3. We can use the controls in a Table’s header area to sort or filter the data easily. Among other benefits, this makes it easier to debug your SUMIFS formulas.
4. We can set up calculated columns in Excel Tables, calculations that our formulas can reference in our reports.
This is why Excel Tables are Excel’s most commonly used database.
Excel Database 2: Pivot Tables
It might surprise you to learn that you also can use Pivot Tables as your database. And when you do so, you can use any Excel worksheet function you can use with Tables—without needing to use the GETPIVOTDATA function at all.

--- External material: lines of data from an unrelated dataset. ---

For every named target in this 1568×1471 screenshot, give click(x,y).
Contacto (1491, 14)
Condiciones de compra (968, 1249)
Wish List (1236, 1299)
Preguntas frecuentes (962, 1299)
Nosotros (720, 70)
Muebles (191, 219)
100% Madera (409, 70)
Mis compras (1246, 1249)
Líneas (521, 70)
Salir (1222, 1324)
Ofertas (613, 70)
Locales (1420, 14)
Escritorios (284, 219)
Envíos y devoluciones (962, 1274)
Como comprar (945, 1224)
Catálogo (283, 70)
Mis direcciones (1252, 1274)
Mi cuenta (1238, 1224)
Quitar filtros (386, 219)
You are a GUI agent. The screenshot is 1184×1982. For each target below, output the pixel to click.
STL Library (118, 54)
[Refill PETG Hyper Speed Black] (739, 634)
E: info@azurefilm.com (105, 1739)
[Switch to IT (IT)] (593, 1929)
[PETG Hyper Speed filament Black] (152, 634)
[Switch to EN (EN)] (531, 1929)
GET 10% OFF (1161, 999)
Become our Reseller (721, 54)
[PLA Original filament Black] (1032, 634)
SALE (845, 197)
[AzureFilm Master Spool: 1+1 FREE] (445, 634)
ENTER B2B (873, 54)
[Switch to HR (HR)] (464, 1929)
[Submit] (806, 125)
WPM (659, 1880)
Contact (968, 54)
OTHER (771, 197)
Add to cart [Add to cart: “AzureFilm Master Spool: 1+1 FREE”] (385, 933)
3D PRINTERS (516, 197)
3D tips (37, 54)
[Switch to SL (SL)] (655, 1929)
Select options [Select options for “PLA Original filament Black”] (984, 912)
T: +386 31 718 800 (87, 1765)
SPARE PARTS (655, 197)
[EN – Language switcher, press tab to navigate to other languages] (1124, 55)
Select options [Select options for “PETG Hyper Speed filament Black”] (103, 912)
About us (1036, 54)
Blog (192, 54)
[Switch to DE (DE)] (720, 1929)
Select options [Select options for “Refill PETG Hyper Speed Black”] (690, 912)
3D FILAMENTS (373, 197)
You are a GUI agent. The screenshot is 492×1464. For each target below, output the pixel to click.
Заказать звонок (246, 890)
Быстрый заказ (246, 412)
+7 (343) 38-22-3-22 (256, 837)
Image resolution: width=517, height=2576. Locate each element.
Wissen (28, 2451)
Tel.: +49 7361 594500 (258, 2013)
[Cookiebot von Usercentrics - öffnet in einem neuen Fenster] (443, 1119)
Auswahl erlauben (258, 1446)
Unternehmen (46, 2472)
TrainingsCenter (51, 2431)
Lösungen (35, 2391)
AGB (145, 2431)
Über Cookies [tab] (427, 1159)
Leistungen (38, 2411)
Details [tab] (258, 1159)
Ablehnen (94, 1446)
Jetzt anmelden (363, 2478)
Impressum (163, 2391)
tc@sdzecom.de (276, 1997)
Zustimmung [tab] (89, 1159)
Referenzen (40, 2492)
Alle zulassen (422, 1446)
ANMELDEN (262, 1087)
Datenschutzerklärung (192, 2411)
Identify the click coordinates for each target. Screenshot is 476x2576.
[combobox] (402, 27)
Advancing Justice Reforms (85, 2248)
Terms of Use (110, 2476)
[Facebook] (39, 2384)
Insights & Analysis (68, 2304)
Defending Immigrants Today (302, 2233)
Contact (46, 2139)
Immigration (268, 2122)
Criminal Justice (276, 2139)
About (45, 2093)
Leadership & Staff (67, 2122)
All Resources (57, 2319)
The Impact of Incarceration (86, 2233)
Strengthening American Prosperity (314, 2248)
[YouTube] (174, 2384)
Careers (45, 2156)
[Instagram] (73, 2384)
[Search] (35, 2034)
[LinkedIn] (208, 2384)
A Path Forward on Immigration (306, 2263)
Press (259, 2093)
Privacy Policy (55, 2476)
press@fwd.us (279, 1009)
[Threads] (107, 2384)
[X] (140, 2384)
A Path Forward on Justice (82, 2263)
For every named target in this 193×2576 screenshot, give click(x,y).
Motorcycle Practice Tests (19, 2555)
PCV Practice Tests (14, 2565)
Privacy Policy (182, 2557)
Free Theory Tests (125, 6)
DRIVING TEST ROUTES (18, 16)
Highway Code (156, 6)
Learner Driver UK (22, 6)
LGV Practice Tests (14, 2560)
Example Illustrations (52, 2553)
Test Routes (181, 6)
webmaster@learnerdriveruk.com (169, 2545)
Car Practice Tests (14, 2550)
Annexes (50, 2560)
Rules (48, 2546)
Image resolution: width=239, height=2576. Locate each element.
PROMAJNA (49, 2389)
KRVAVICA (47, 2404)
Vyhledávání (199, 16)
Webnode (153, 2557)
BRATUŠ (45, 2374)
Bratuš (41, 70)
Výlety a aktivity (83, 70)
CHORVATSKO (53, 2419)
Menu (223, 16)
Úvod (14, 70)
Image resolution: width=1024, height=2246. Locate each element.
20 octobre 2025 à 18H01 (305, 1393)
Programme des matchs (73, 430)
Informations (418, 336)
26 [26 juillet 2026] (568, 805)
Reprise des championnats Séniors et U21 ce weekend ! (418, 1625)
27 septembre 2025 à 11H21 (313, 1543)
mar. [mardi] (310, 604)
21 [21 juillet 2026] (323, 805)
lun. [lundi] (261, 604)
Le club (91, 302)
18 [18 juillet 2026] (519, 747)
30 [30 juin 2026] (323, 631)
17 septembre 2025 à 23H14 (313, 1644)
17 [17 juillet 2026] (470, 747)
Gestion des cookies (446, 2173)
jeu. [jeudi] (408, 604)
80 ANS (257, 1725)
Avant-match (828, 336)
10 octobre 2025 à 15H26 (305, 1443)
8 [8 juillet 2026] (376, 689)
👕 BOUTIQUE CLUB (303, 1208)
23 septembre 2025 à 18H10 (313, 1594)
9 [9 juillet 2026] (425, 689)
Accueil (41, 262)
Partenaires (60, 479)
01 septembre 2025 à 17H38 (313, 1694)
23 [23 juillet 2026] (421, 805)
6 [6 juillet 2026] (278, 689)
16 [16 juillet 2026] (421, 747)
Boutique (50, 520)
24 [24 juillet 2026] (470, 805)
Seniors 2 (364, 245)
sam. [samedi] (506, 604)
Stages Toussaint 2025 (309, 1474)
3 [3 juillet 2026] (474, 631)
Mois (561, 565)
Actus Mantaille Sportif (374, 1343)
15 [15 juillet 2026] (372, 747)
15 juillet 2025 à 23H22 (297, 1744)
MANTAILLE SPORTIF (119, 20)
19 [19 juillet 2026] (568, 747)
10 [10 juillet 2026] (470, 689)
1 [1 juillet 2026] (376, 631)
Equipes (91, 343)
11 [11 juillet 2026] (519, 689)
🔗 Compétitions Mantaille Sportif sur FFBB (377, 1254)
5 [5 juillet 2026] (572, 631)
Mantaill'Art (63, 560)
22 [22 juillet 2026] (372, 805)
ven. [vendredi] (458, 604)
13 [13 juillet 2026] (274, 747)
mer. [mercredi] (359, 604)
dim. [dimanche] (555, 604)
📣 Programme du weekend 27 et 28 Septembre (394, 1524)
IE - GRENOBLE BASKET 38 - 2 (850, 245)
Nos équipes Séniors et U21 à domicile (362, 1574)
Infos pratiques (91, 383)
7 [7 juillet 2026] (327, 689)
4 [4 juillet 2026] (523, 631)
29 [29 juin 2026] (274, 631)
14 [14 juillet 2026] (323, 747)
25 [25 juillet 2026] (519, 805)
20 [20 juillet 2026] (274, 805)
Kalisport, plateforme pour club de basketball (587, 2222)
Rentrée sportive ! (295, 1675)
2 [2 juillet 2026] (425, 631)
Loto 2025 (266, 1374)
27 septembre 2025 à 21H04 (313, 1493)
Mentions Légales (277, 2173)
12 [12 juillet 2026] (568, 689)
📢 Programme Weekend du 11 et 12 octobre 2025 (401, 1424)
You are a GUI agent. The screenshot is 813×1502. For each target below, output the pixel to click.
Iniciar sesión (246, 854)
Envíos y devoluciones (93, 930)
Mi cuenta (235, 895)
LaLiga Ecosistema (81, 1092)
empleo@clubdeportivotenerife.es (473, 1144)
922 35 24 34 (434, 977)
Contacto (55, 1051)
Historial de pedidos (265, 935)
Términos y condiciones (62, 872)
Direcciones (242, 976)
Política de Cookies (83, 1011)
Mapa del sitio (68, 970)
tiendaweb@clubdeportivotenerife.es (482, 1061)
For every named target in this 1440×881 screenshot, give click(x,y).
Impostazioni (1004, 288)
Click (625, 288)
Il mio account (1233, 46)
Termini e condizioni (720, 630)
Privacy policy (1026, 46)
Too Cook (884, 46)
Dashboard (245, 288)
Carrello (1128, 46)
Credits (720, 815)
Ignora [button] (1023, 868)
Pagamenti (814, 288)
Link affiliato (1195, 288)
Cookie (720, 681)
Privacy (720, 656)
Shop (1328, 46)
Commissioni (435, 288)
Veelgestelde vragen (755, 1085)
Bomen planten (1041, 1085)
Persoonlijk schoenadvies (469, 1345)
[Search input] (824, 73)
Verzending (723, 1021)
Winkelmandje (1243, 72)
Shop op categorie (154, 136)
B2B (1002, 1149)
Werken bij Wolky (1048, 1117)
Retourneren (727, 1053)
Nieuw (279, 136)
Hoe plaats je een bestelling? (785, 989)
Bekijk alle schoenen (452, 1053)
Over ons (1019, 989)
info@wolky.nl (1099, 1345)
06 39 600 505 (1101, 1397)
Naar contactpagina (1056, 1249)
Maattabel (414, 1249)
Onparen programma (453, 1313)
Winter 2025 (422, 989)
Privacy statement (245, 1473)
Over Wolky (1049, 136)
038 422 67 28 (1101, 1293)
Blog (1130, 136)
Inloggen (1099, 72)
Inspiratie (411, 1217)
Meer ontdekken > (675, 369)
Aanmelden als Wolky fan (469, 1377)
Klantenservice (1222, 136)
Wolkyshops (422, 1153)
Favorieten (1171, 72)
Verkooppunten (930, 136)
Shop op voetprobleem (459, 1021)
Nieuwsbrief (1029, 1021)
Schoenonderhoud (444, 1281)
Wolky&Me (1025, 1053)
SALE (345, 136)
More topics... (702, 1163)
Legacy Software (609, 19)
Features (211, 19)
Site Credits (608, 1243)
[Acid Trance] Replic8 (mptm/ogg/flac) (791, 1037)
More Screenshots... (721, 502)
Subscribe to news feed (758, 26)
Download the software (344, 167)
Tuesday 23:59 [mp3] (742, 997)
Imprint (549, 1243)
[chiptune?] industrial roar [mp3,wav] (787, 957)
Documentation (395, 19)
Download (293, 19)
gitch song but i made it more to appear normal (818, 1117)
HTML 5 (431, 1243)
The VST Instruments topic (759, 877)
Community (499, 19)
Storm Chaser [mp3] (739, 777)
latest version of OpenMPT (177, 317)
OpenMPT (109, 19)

Here’s the plumbing for a Pivot Table database:
For interactive reporting, you could use slicers to control both the Pivot Tables and the Normal Formulas in this diagram. So, for example, you could use a slicer with a Pivot Table to return only sales detail for all divisions to a Tabular Range. You also could use a validation list with your formulas to choose a specific division. In either case, that would allow you to report and analyze sales by division…perhaps by product, or region, or whatever.
Of course, you could use your pivots to choose both sales and divisions in this case. But by including division detail in a Tabular Range, your formulas would have access to data for other divisions. This would allow you to compare each division to a similar division, or to division totals, or whatever.
However, to use Pivot Tables in this way, you must…
- Set up your pivot with a Tabular layout, as shown at the right.
- Use dynamic range names to reference the columns of your table.
My Excel productivity training explains this process.
Notice in the preceding plumbing diagram that we can use pivots with Data Models.
The Power Pivot Data Model offers an alternate location to store data in our workbooks. One advantage for doing so is that—theoretically—there’s no limit to the number of rows of data we can store in a Data Model. Another advantage is that the Data Model compresses its data, so that it requires less space in a saved file, and in memory.
However, Microsoft gives us only two ways to retrieve a Data Model’s data in Excel. We can use Pivot Tables, as the previous plumbing diagram shows, or we can use CUBE functions.
Excel Database 3: The Data Model with CUBE Functions
When we use the Power Pivot Data Model as our database we can set up formulas to return our data to either Excel Tables or directly to our reports, analyses, and so on, as you can see here:
However, to use formulas to retrieve data from the Data Model, we only can use formulas that rely on any of Excel’s seven CUBE functions: CUBEMEMBERPROPERTY, CUBESET, CUBEMEMBER, CUBERANKEDMEMBER, CUBESETCOUNT, CUBEKPIMEMBER, and CUBEVALUE.
That’s a challenge, because Excel’s CUBE functions are weird. They’re like no other function in Excel—which is why they’re challenging to learn. And that’s why I cover CUBE functions in my Excel Productivity training.
For interactive reporting, you can control CUBE Formulas just as you control Normal Formulas. That is, you can use validation lists or slicers to modify their control ranges.